P: The valuation (price) of the impacted goods
For each good, how much value do we place on each unit gained/lost?
A market price may provide the marginal social benefit and marginal social cost of a good
Simplest case: the policy changes the quantity of a good that is currently consumed in an undistorted (i.e., efficient) market
MSB = P = MSC
Are there distortions in the market?
Taxes or subsidies result in two prices (one paid by consumers, one received by producers); which to use?
Prices in (unregulated) monopolized markets overstate the true costs (monopolists charge P > MC)
Negative externality: e.g., the “price” of pollution (in the absence of regulation) is equal to 0, but the marginal social cost is not
Positive externality: price captures marginal private benefit but understates marginal social benefit
Are “accounting” and “economic” measures the same?
E.g., data gathered from a non-profit could understate the true (opportunity) cost of volunteer’s time
If distortions exist, you need a measure of the “shadow price” (different from the market price)
Shadow price: what the market price would be if the good was traded in a market in which
demand = marginal social benefit, and
supply = marginal social cost
Two general methods for obtaining shadow prices
- Indirect market methods (BGVW Ch. 14)
- Contingent valuation methods (BGVW Ch. 15)
Indirect market methods
E.g., trade-off method, hedonic pricing, travel cost methods
Rely on “revealed” (as opposed to stated) preferences
Contingent valuation methods
Obtain values from surveys (stated preferences)
Recommend to avoid if possible
Meta-analysis
Meta-analysis is every bit as useful for determining the proper valuation of policy impacts as it is for determining the likely impacts themselves
Value of life
We previously addressed policies that affect life/death/health in cost-effectiveness section ($ per life saved)
When is CEA useful?
Fixed budget.
Fixed goal.
Ranking of alternatives.
But CEA doesn’t tell you whether the life-saving is a “good idea” per say.
Better to implement a policy that costs $1 million per life saved vs. $10 million per life saved.
But is $1 million option worth doing?
Value of (statistical) life
In general, policies subject to CBA or other analysis of this nature do not change the probability of a particular person’s death from 1 (certain death) to 0 (no chance of death) or vice-versa; they deal with small changes in the risk of death
Discussion of the “value of life” actually concerns the Value of a Statistical Life (VSL), which is a probabilistic measure
If we say that a policy will save 1 statistical life, this means that the risk of death for some group of people is reduced so that, on average, one person’s life will be saved
A policy that decreases the probability of death by 100% for 1 person saves one life
A policy that decreases the probability of death by 0.0001% for 1 million people saves one statistical life
How would you expect willingness to pay (or accept) to differ between saving a life vs. saving a statistical life?
A lot of anti-CBA rhetoric revolves around the immorality of monetizing life.
That word “statistical” is often missing and critics don’t know better.
What if we called it “value of a risk reduction” instead?

# # # # # # #

Work order 1: Transcribe the notes on valuing policy impacts starting at "- Contingent valuation" and ending at "Fixed budget.".
Work order 2: Pick up the notes on valuing policy impacts and the value of a statistical life at the point they stop, and extend them.
The material placed after this text has no role in what is asked here.

Given data:
# # # # # # #

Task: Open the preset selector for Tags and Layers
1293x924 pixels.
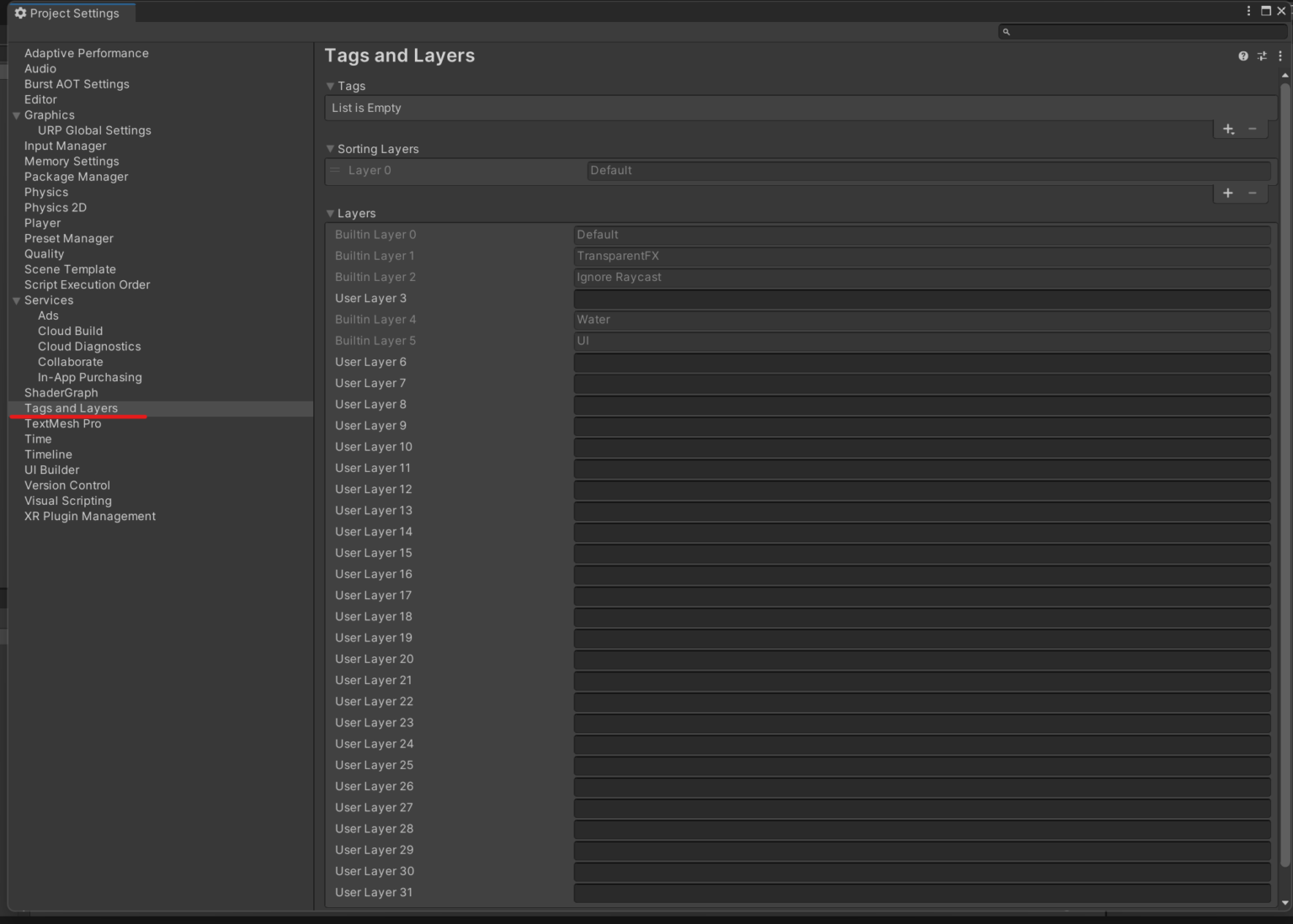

# # # # # # #

Task output 1:
- Contingent valuation methods (BGVW Ch. 15)
Indirect market methods
E.g., trade-off method, hedonic pricing, travel cost methods
Rely on “revealed” (as opposed to stated) preferences
Contingent valuation methods
Obtain values from surveys (stated preferences)
Recommend to avoid if possible
Meta-analysis
Meta-analysis is every bit as useful for determining the proper valuation of policy impacts as it is for determining the likely impacts themselves
Value of life
We previously addressed policies that affect life/death/health in cost-effectiveness section ($ per life saved)
When is CEA useful?
Fixed budget.

Task output 2:
Rationale for estimating VSL
Estimating the “value of life” (VSL) does not make a philosophical statement about how much we feel a life is worth: we are simply evaluating what people’s behavior says about their willingness to pay (accept) for small decreases (increases) in the risk of death
-Private behavior indicates that people place finite value on changes to the risk of death, as they make decisions that increase the probability of death (e.g., drive cars, play contact sports, take risky jobs).
-It would be inconsistent to value risk changes infinitely in a public policy context
-If lives had infinite social value, then we should undertake any policy that has any chance of saving any number of lives, regardless of the cost (e.g., ban non-emergency use of cars?)
-By implication, we should not undertake any non-life-saving policies (e.g., public funding for education?) until we have exhausted all potentially life-saving policies (In practice, we’d run out of resources first
)
-If we want to be able to make decisions between policies that save lives and policies that do not, we need to assign value to expected lives saved
-Remember two of the basic foundations of economics: scarcity of resources and opportunity cost
Life-saving policies are funded by taxes or reduced expenditures on other policies, which may indirectly impact the probability of death
E.g., higher taxes ->less $ for healthy food, medical care, newer/safer cars, etc. -> increased risk of death
Suppose someone is willing to pay $5 to reduce the risk of a fatal accident from 2 in a million to 1 in a million
The decrease in risk is: ∆p = 0.000002 – 0.000001 = 0.000001 In this case the implied value of a statistical life is: VSL = WTP / ∆p = $5 / 0.000001 VSL = $5,000,000
Trade-off method:
determine the trade-off people are willing to make between the probability of death (or any other impact we’d like to value) and something else that is more easily monetized
Estimating VSL: wage premiums
This approach makes use of the additional wages that people require in order to accept jobs with a higher probability of death (“wage premium” or “compensating differential”)
If you require a wage premium of $400/year to accept a job with an additional 1 in 10,000 annual risk of death (otherwise identical to the best alternative job), then your implied VSL is $4,000,000
∆p * VSL = ∆wages
VSL = ∆wages / ∆p = $400 / 0.0001
Estimating VSL: consumption choices
How much will consumers pay for goods or services that reduce the probability of death?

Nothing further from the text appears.